介護保険および地域包括支援センターの円滑な運営を図るために設置された協議会で、委員は老人クラブ連合会、連合山形鶴岡田川地区協議会、鶴岡地区医師会、歯科医師会、民生児童委員協議会連合会、社会福祉協議会、東北公益大学、特養の施設長、公募委員の代表、計14名からなります。


議題

1)平成25年度地域包括支援センターの運営状況と平成26年度地域包括支援センター運営方針等について

2)地域包括支援センターの包括支援事業の実施に係る基準を定める条例の骨子案について


3)地域包括支援センター担当区域の見直しについて


以上につき、鶴岡市から報告、説明があり、委員からさまざま意見が出されました。

・地域包括支援センターの業務は年々増加しているし、今後も増えていくことが予想されるが、人員の配置増など市はどのような対応を考えているのか。
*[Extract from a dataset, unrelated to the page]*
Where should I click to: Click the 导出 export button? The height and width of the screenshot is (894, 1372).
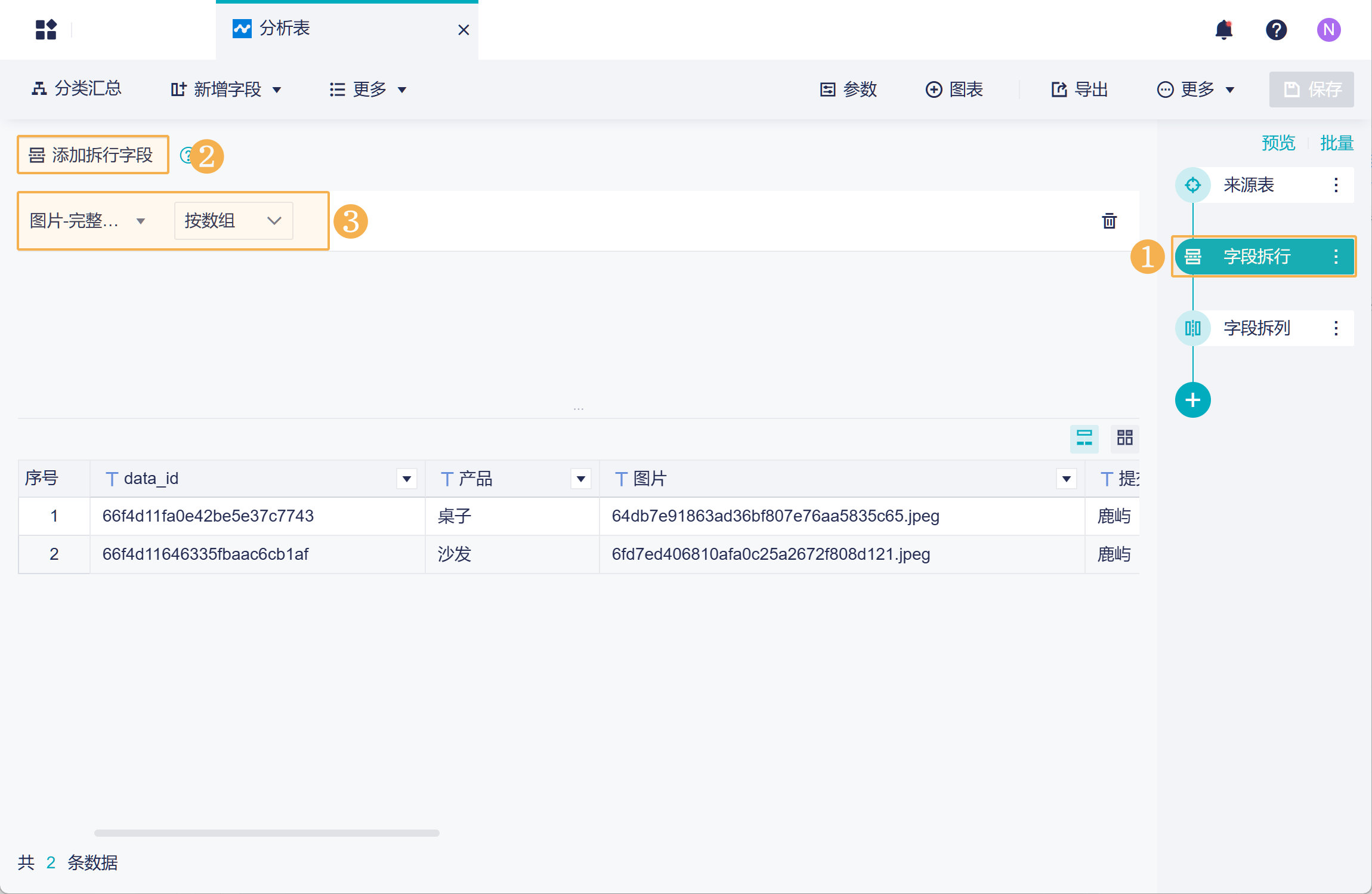point(1079,90)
・虐待の通報者として、ケアマナジャーがほとんどであるが、ヘルパーや家族が通報することはないのか

・地域包括支援センターのケアマネ、事業所のケアマネ、それぞれの機能の違いがよく分からない。

・今後は食べることとが重要であり、歯科医師も積極的に関与したい

・今の地域ケア会議は、個別事例の検討に終わっているが、事例を増やし、多職種を交えたより高い次元で、ケアプランを検証する会議が必要なのではないか。
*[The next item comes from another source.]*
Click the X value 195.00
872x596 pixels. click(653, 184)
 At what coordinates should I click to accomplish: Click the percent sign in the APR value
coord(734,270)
・地域の支え合い、見守りなどの地域活動は、地域差が大きい。守秘義務が障害になっている例もある。

・地域包括ケアシステムは、高齢者だけを対象としてはいない。生活支援コーディネーターを育成し、市が地域支援事業として、各地域に積極的に関与する必要があるのではないか。

・3)の市が直営のセンターを廃止することに関して、市の本気度が不足しているのではないか。市は、委託先の包括支援センターに対しどのような役割りを果たしていくのか?受託した側としても、繰入しないと運営できない状況にある。財政的な裏付けを示すべきではないか。

以下、私見。

地域包括支援センターは、地域包括ケアシステムの要となる組織(部署)で、人口3000-6000人に対して、保健師1名、社会福祉士あるいはそれに準じる者1名、ケアマネあるいはそれに準じるもの1名が配置されています。事業としては、1)介護予防マネジメント事業、2)総合相談・支援事業、3)権利擁護業務、4)包括的・継続的マネジメント支援業務と極めて広範な業務を担っています。地域包括支援センターは地域に密着するかたちで、さまざまな相談への対応や認知症などを含む困難事例への対応、地域のネットワークづくりなどそれなりの役割を果たしていると思っています。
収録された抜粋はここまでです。